Aparece una reflexión sobre la escritura biográfica y autobiográfica, sobre la ubicación del escritor ante la vida, la memoria, el entorno.

“Si no piensa, si no reflexiona, si no inspira, no es literatura, sino palabras impresas en un papel”, creo que dijo alguien.

Esas notas al pie que inundan el libro, ¿funcionan como la mirada a la realidad incómoda, a lo que está pasando y no queremos mirar? ¿Hay cada vez más notas al pie en nuestra sociedad?

Sí. Por una parte, las notas a pie de página de la novela son un intento de jugar nuevos juegos con los lectores y las lectoras para que estos no tengan la impresión de que están perdiendo el tiempo con un libro que ya han leído. Por otra, son vehículo de la idea de que todos somos notas a pie de página en la vida de los demás, y que comprender que no estamos solos es una de las tareas más importantes del presente.

¿Dónde está la grieta por la que vemos la luz?

Deberíamos preguntárselo al narrador de En todo hay una grieta […]. Yo sigo viéndola desde que escribí la novela. Sigo teniéndola frente a mí en este momento.

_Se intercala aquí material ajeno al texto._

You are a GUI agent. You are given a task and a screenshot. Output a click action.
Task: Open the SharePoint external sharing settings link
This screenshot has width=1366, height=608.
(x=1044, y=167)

Patricio Pron es autor de seis libros de relatos, entre ellos: El mundo sin las personas que lo afean y lo arruinan (2010), La vida interior de las plantas de interior (2013) y Lo que está y no se usa nos fulminará (2018), y de ocho novelas, como El comienzo de la primavera (2008), El espíritu de mis padres sigue subiendo en la lluvia (2011 y 2024), Nosotros caminamos en sueños (2014), No derrames tus lágrimas por nadie que viva en estas calles (2016), Mañana tendremos otros nombres (2019), La naturaleza secreta de las cosas de este mundo (2023) y En todo hay una grieta y por ella entra la luz (2026); el diario de sueños Traumbuch (2022) y los ensayos El libro tachado: Prácticas de la negación y del silencio en la crisis de la literatura (2014) y No, no pienses en un conejo blanco: Literatura, dinero, tiempo, influencia, falsificación, crítica, futuro (2022). Un «duelo» contra un modelo de lenguaje en el que se vio involucrado tuvo como resultado el libro Pron vs. Prompt (2024). En 2010 Granta lo escogió como uno de los veintidós mejores escritores en español de su generación. Su trabajo ha sido premiado en numerosas ocasiones, traducido a doce idiomas y publicado en más de veinte países.